10 points
DUE: Friday, February 16 by 5:00pm
For this exercise, we will build a single-page group chat web application with asynchronous Javascript and a REST API written in Python with Flask.
Like the original, Watch Party 2 lets users start group chats and invite their friends. This time, however, we serve a single static HTML page and never redirect or reload. Instead, the page interacts purely with the JSON API.
Starting with the files included in this directory, implement the UI for Watch
Party in HTML, CSS, and Javascript, and serve it using server-side code written
in the
latest stable version of Python
(3.11.2) and
Flask. Routes to
serve the static content are provided, so you will only need to implement the
API endpoints in app.py
and the javascript in script.js
. You are however
free to modify any other file if it makes development more convenient.
You may re-use any code from your Exercise 5. Remember to include in the README of your submission any classmates you collaborated with and any materials you consulted.
One point each for:
- One-click signup creates a new user in the database and returns an API key for that user. Store the API key in the user's browser, so that it is available across tabs and if the browser window is closed and reopened.

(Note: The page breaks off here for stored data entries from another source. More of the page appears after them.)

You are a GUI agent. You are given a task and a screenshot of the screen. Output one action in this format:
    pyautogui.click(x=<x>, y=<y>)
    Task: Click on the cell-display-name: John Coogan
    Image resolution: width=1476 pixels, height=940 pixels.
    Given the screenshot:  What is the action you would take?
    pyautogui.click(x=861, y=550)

A javascript logout function removes the API key from where it is stored on the user's browser and reloads the page.
- Login API endpoint that accepts a username and password (either in the headers or request body, but not in the URL) and returns the API key for that user. All other API endpoints require a valid API key.

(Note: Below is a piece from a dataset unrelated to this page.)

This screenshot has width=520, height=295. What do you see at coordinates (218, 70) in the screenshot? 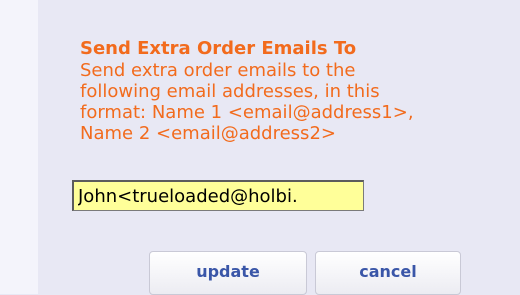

- Make all HTTP requests after the page load with
fetch
calls to API endpoints that return JSON. Prefix API routes with/api
. - Users can update their name and password, create and rename rooms, and post messages.
- Visiting a screen pushes its URL to the navigation bar and the browser history. Rooms have their own unique URLs.
- Opening
/
,/login
, or/profile
in a new browser window opens the app to those screens. - Opening the url for a room opens the app to that room. You may choose to encode the room id in whichever part of the URL makes the most sense to you.
- Opening a url while logged out loads the login page, and then returns the user to that url after they log in.
- Users can use the browser Back and Forward buttons to navigate the app.
- While in a room, poll the API every 0.5 seconds for new messages. Stop polling after the user leaves a room.